Josef Federer: Bilder aus seinem Leben

Am 1. Mai 1946 wird Federer aus der Gefangenschaft entlassen und kehrt nach Mühldorf zu seiner Frau Theresia zurück, die er am 26. September 1944 geheiratet hat. Bis 1966 arbeitet er bei der Ortskrankenkasse, dann nimmt er das Amt des Bürgermeisters in Mühldorf auf, das er 24 Jahre lang mit größter Freude wunderbar führt. "Es gab keine Schwierigkeiten und war eine schöne Zeit für mich. Die Zusammenarbeit mit dem Stadtrat und den Behörden war hervorragend und wir haben gemeinsam viel für Mühldorf erreicht", so Federer über diese Zeit.

Im Mai 1990 geht der Mühldorf-Liebhaber in den Ruhestand, den er sehr genießt. Nach einem Schlaganfall im September vergangenen Jahres, lebt der 90-Jährige im Caritas-Wohnheim in Mühldorf, wo auch seine Frau schon seit zwei Jahren zuhause ist. Im März wird auch sie 90 Jahre alt.

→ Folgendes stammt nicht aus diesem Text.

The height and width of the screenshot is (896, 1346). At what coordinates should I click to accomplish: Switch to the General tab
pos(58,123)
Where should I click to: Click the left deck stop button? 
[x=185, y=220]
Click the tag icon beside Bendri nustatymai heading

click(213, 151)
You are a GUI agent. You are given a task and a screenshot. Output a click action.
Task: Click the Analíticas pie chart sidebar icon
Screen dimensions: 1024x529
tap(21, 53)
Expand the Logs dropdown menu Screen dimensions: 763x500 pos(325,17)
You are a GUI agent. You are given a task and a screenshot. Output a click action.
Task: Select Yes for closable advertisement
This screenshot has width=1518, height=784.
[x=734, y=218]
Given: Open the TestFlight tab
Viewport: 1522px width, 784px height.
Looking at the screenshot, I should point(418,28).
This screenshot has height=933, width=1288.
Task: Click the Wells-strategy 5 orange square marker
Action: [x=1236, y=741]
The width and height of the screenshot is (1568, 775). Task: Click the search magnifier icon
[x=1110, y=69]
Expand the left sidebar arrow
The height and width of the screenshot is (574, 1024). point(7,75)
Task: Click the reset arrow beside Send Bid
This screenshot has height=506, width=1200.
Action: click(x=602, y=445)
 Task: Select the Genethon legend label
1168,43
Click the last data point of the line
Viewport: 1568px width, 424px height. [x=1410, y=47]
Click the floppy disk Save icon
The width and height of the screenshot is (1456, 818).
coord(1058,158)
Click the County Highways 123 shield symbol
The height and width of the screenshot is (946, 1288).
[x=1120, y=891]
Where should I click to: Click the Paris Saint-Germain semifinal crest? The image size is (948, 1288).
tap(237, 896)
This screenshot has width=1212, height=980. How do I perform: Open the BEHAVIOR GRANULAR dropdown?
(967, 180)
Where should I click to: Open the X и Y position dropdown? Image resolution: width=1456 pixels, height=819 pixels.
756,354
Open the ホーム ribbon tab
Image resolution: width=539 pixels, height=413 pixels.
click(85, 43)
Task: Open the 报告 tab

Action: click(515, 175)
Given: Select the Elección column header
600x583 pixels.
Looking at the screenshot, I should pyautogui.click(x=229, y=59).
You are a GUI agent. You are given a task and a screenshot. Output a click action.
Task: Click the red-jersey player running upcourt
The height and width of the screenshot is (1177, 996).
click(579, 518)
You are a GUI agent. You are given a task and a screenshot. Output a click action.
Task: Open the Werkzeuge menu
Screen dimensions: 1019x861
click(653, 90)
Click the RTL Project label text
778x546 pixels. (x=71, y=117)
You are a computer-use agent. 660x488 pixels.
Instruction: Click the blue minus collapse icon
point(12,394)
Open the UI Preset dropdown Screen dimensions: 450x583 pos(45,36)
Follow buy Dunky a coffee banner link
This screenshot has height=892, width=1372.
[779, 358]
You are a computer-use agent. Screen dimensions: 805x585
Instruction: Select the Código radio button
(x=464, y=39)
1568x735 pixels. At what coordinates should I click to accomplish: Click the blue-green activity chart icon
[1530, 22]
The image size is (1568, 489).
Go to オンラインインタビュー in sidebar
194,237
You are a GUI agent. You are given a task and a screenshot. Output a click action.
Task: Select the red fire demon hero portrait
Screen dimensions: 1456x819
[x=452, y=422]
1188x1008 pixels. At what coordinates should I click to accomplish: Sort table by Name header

Wenn Josef Federer über sein Leben spricht, hört man vor allem eines heraus: Dankbarkeit und Zufriedenheit. Als "herzlichen Menschen" beschreiben ihn alle, die ihn kennen. Seine Kinder und Enkelkinder machen ihn heute stolz, aber auch sein Amt als Bürgermeister in Mühldorf hat Spuren hinterlassen. Der 90-Jährige liebt Mühldorf, das hat er immer getan. Es sei eine wunderschöne Stadt, die Menschen darin liebenswert. Und so bekennt Federer: "Für mich war es eine ganz, ganz große Ehre, dass ich hier als Bürgermeister tätig sein konnte."